§ Exercises:
1 – According to the Illinois divorce article, what is a 503(g) trust?
2 – Return the passage of the Illinois divorce article from "3. Can my spouse" to "or spousal support?", word for word.
3 – Why, according to the Illinois divorce article, can a spouse without access to funds be granted attorneys' fees? Answer in one to three sentences.
==== Source text ====
Divorce can be daunting and mystifying. No matter how someone comes to the process, questions are likely to abound from how one actually initiates a divorce to what an utlimate settlement may look like. There are also several common misperceptions people have about the process, whether it is a fear that if they give their spouse liberal visitation that they may receive less in child support, or whether it is important to be the first to file court papers. This article will attempt to demystify Illinois law with respect to some of the several common questions that often arise at the begininng of a divorce.
1. Is marital property always divided 50/50?
Illinois courts are required to divide a couple’s marital property, which is generally property acquired after the date of the parties’ marriage, equitably. An “equitable” division may be 50/50, but equitable, by definition, does not mean “equal.” The Illinois divorce statute requires the court to consider several statutory factors, such as the length of the parties’ marriage; whether one of the parties will receive spousal support; whether one party has a large non-marital estate; and each party’s ability to acquire assets in the future through employment or other means. If one party has a large non-marital estate (which may include property acquired prior to the date of the marriage or by gift or inheritance), that may be a reason to award one spouse a larger share of the marital estate due to the fact that non-marital property must be awarded to the party who owns it.
2. What role does marital misconduct play?
One of the most common questions divorce attorneys are asked in consultations is whether marital misconduct, such as an extramarital affair, will result in a higher settlement in favor of the other spouse. The short answer is no. The statute does not permit a court to consider marital misconduct when allocating marital property. The exception to this is that the court can assess one party with dissipation of marital assets, which is defined as one party’s use of marital funds for a non-marital purpose. The classic example of this is one party spending marital property on a boyfriend or girlfriend by way of gifts, travel, or entertainment.
3. Can my spouse freeze me out by refusing to pay my attorneys’ fees?
In Illinois, attorneys’ fees and costs are governed by the “leveling of the playing field” statute which has the purpose of ensuring that the non-monied spouse has access to funds to enable he or she to adequately participate in the case. If one party does not have access to funds in order to pay his or her attorney, and the other party has access to funds, the spouse who does not have funds will granted attorneys’ fees. The payment of the fees are generally considered an advance distribution of marital assets.
4. Can a party can earn no income in an effort to avoid paying child support or spousal support?
If one spouse attempts to claim that he or she earns no income and therefore does not have the ability to pay support, there are several avenues to be considered. First, the court has the ability to impute income to a party if the judge is shown evidence that the party who is not earning income is intentionally doing so in order to be able to reduce his or her support obligation. Second, in Illinois, a court can order that maintenance be paid out of assets. As for child support, it can be paid out of a child support trust from assets that the court places into the trust. This is known as a 503(g) trust. The court can also assess child support based on the payor’s historical access to funds, accounts, gifts and loans.
==== Given records ====
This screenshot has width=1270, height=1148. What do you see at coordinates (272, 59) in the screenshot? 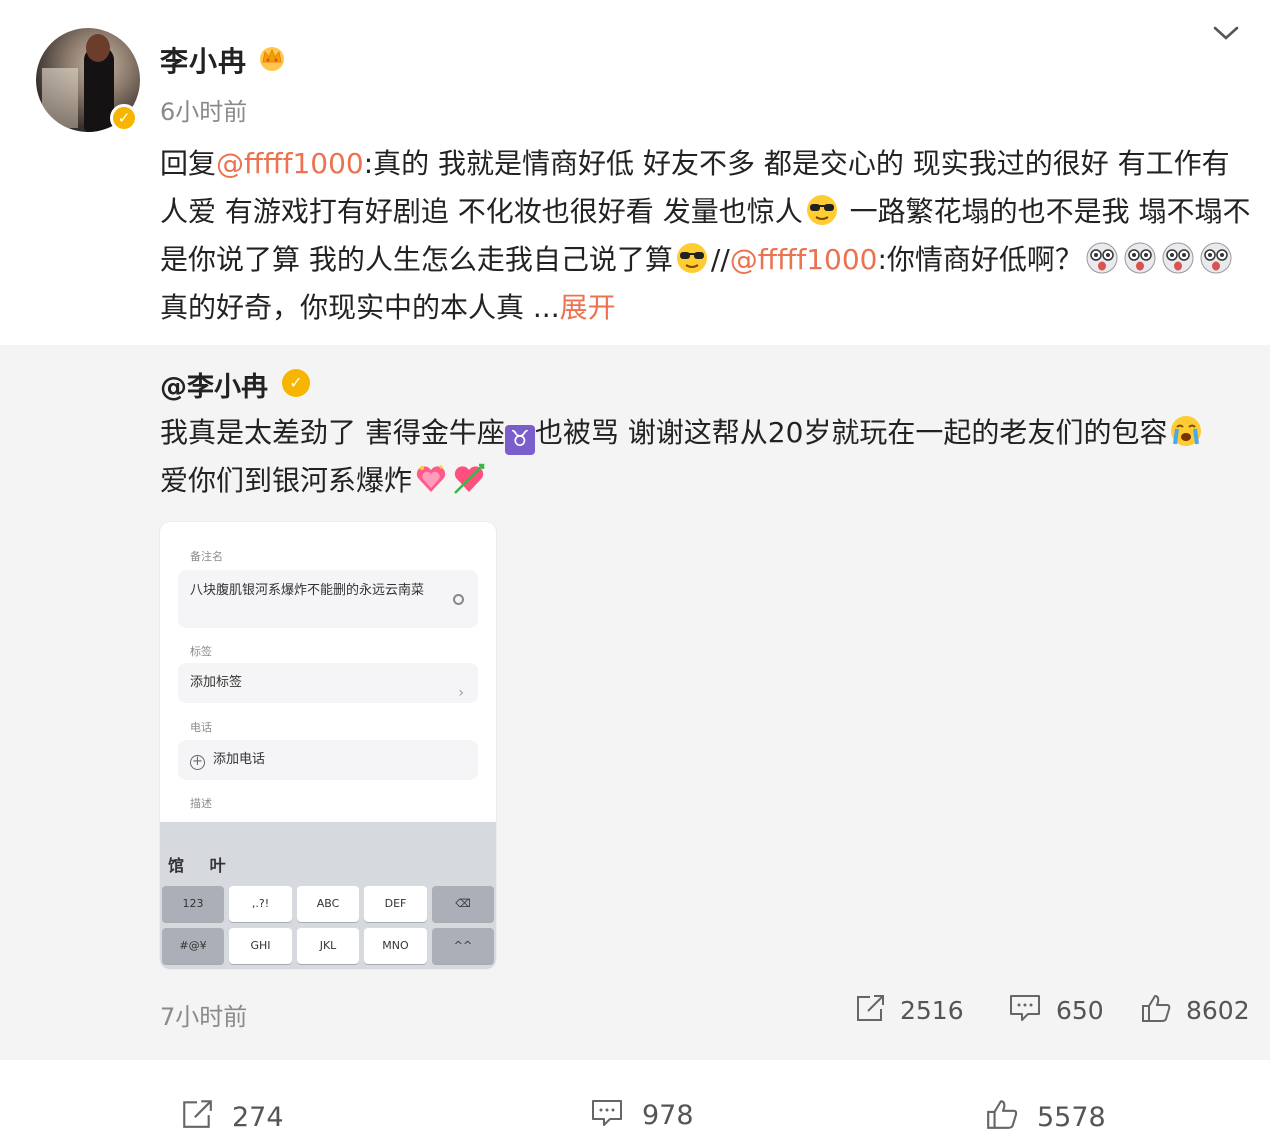
I see `crown-icon` at bounding box center [272, 59].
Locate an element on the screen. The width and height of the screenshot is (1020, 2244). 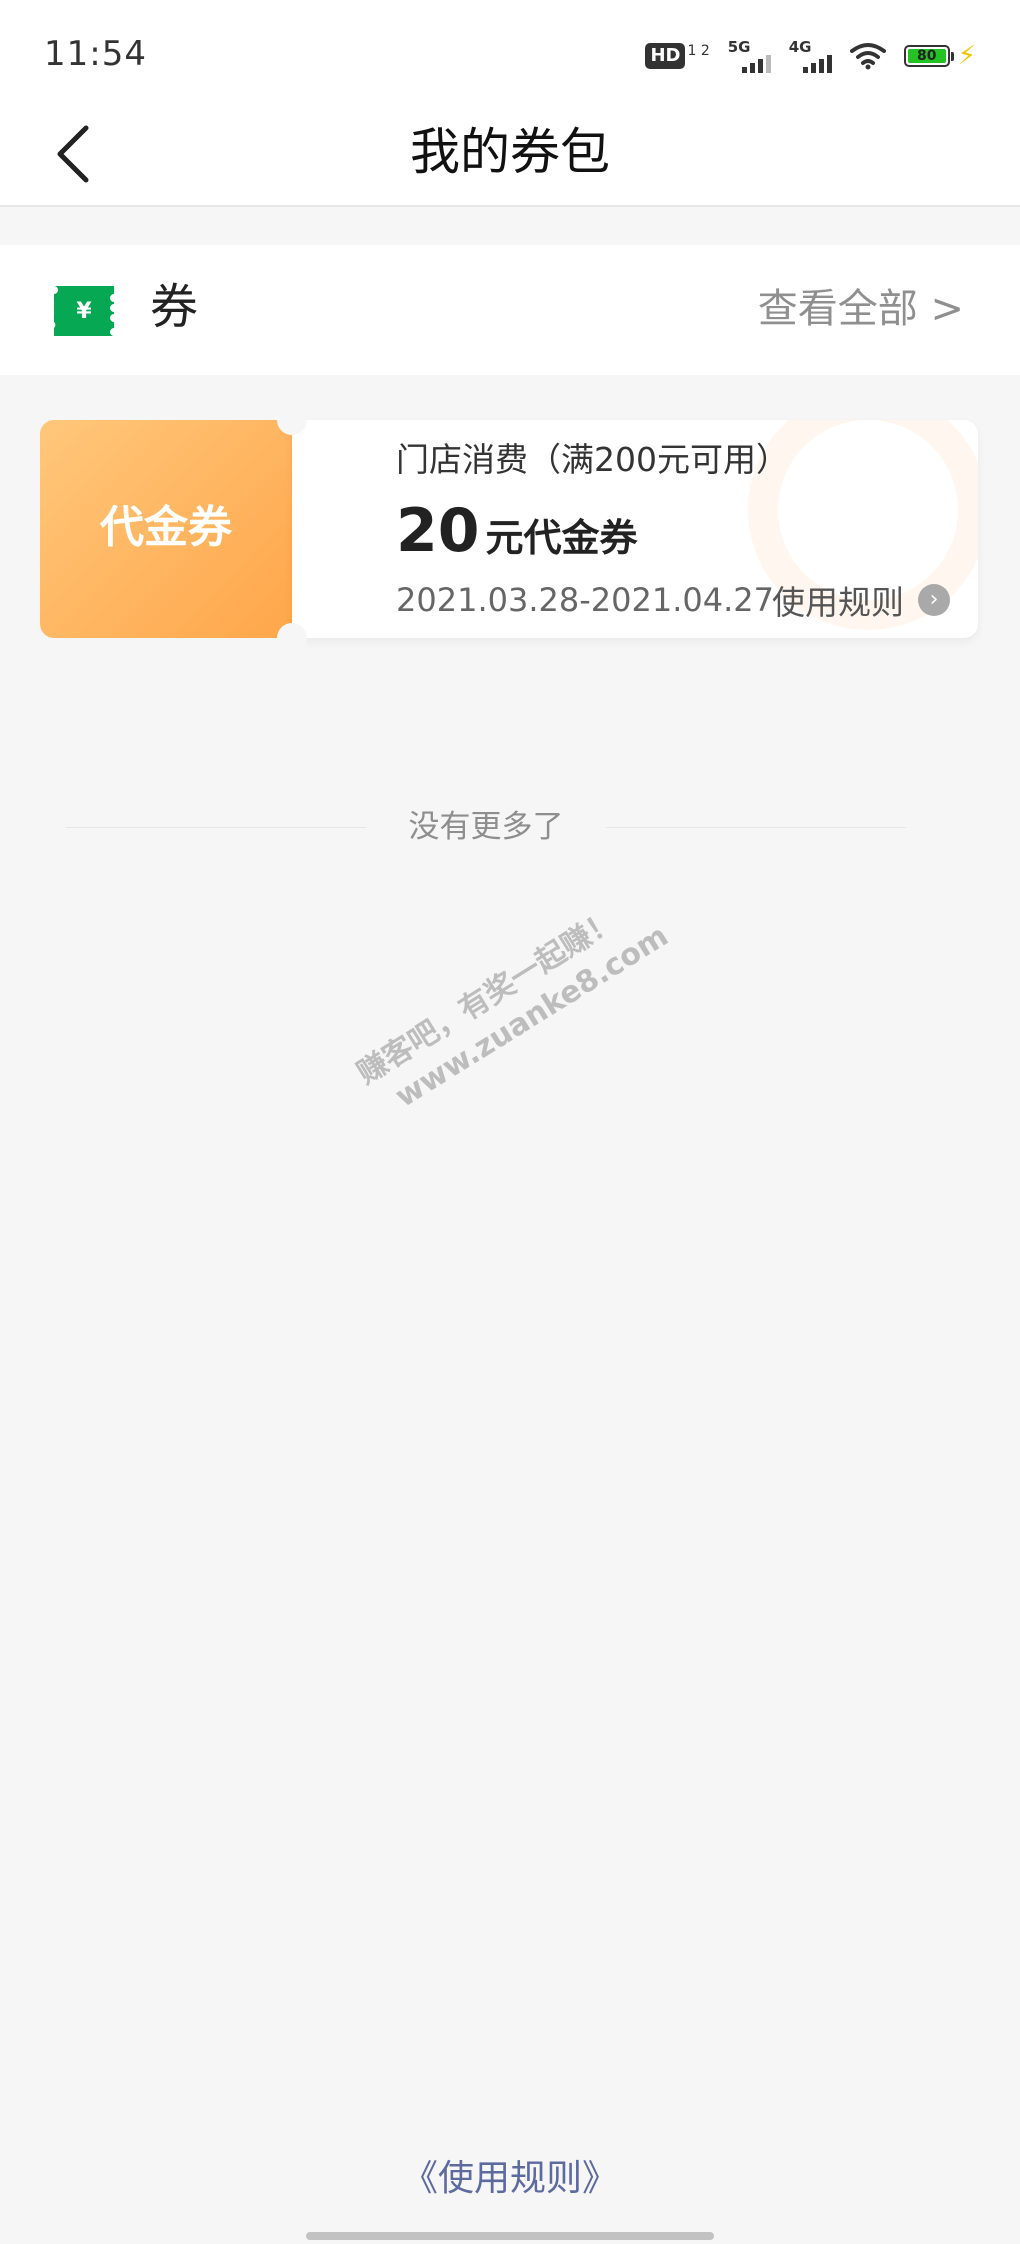
coupon-validity: 2021.03.28-2021.04.27 is located at coordinates (585, 600).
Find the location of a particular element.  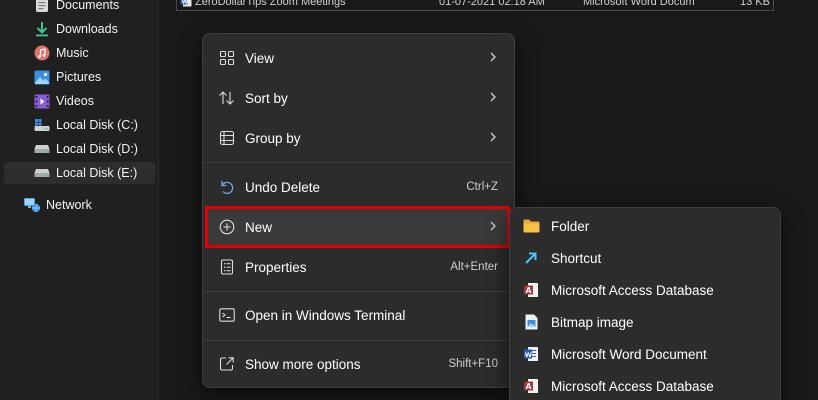

menu-label: Sort by is located at coordinates (266, 98).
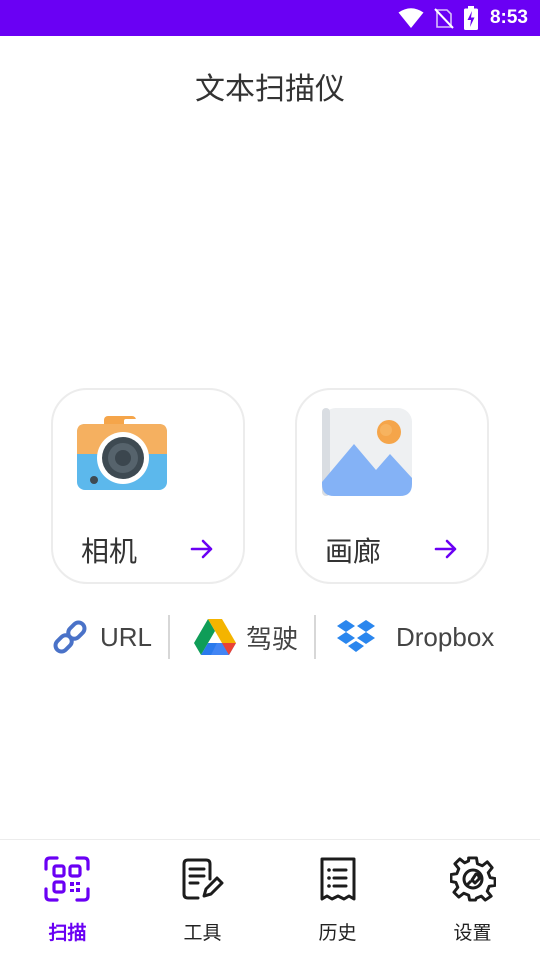 The height and width of the screenshot is (960, 540). I want to click on status-time: 8:53, so click(508, 18).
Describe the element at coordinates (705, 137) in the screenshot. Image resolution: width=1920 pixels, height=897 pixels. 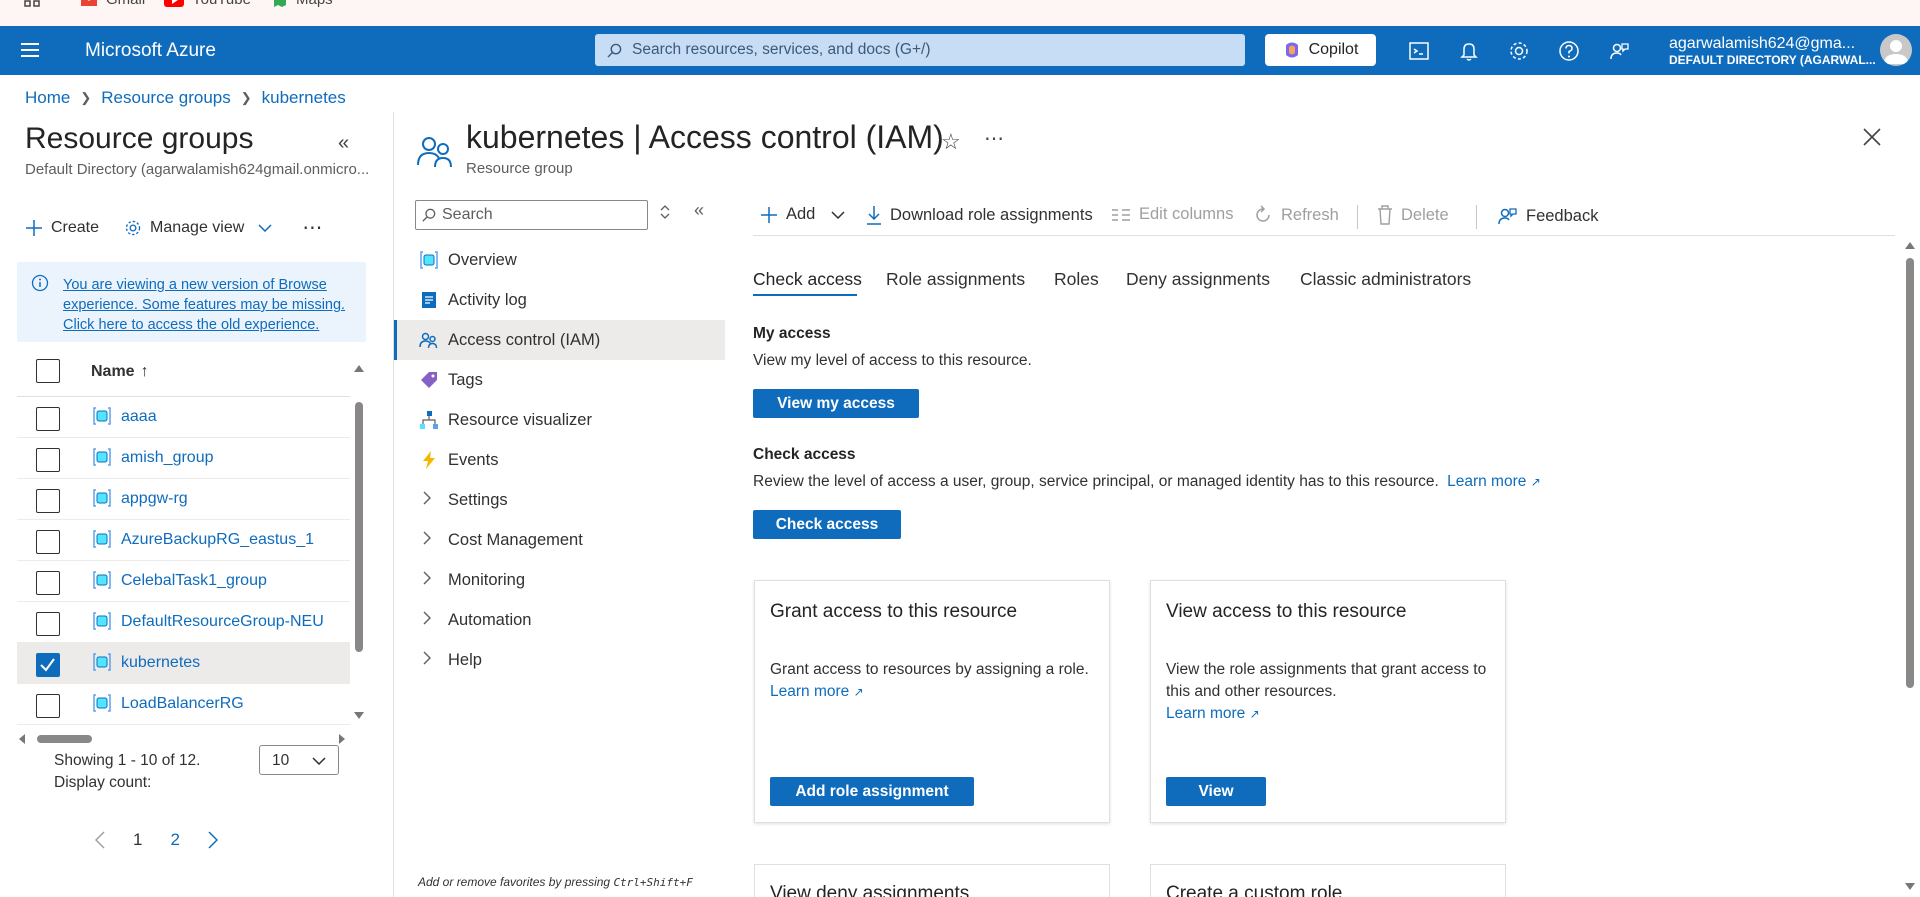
====
§ Results of the tasks:
1 – A child support trust from which child support is paid, funded with assets the court places into it.

2 –
3. Can my spouse freeze me out by refusing to pay my attorneys’ fees?
In Illinois, attorneys’ fees and costs are governed by the “leveling of the playing field” statute which has the purpose of ensuring that the non-monied spouse has access to funds to enable he or she to adequately participate in the case. If one party does not have access to funds in order to pay his or her attorney, and the other party has access to funds, the spouse who does not have funds will granted attorneys’ fees. The payment of the fees are generally considered an advance distribution of marital assets.
4. Can a party can earn no income in an effort to avoid paying child support or spousal support?

3 – Attorneys' fees in Illinois fall under the "leveling of the playing field" statute. Its purpose is to ensure that the non-monied spouse has access to funds to participate adequately in the case.